Be assured,
the cases will be so rare as to produce no embarrassment, as never to
settle into an injurious habit. The single feature of a sixty years'
service, as no other instance of it has yet occurred in our country, so
it probably never may again. And should it occur, even once and again,
it will not impoverish your treasury, as it takes nothing from that, and
asks but a simple permission, by an act of natural right, to do one of
moral justice.
In the 'Thoughts on Lotteries,' the following paper is referred to. It
is here copied to spare the trouble of seeking for the-book.
_Farewell Address To Th: Jefferson, President Of The United States_.
[Agreed to by both Houses, February 7, 1809.]

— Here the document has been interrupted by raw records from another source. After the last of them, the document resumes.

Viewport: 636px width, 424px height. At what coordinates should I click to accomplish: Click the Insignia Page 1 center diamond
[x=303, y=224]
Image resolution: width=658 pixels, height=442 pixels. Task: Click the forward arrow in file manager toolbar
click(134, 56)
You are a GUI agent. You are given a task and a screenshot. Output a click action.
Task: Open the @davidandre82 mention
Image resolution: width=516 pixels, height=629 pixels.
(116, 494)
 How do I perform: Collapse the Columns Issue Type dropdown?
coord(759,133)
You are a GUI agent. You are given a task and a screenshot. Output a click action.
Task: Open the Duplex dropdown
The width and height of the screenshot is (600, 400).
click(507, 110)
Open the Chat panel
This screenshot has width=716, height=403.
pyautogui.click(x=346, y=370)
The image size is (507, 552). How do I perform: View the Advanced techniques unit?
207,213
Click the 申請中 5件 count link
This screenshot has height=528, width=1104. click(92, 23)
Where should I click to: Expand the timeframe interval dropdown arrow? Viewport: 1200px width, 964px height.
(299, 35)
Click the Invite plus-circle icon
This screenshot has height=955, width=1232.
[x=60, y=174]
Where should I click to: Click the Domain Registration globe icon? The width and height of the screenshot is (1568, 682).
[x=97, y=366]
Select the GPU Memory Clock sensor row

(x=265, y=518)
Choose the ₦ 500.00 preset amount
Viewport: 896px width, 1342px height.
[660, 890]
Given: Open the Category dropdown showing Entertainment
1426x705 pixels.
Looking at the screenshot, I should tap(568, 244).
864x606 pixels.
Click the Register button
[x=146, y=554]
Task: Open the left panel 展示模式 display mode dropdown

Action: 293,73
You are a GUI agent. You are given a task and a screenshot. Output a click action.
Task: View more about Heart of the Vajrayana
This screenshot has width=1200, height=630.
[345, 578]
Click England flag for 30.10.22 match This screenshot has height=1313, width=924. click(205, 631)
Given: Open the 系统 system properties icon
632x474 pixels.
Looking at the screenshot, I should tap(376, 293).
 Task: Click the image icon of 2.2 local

Sir, The General Assembly of your native State cannot close their
session, without acknowledging your services in the office which you are
just about to lay down, and bidding you a respectful and affectionate
farewell.
We have to thank you for the model of an administration conducted on
the purest principles of republicanism; for pomp and state laid aside;
patronage discarded; internal taxes abolished; a host of superfluous
officers disbanded; the monarchic maxim that 'a national debt is a
national blessing,' renounced, and more than thirty-three millions of
our debt discharged; the native right to nearly one hundred millions
of acres of our national domain extinguished; and, without the guilt or
calamities of conquest, a vast and, fertile region added to our country,
far more extensive than her original possessions, bringing along with
it the Mississippi and the port of Orleans, the trade of the west to the
Pacific Ocean, and in the intrinsic value of the land itself, a source
of permanent and almost inexhaustible revenue.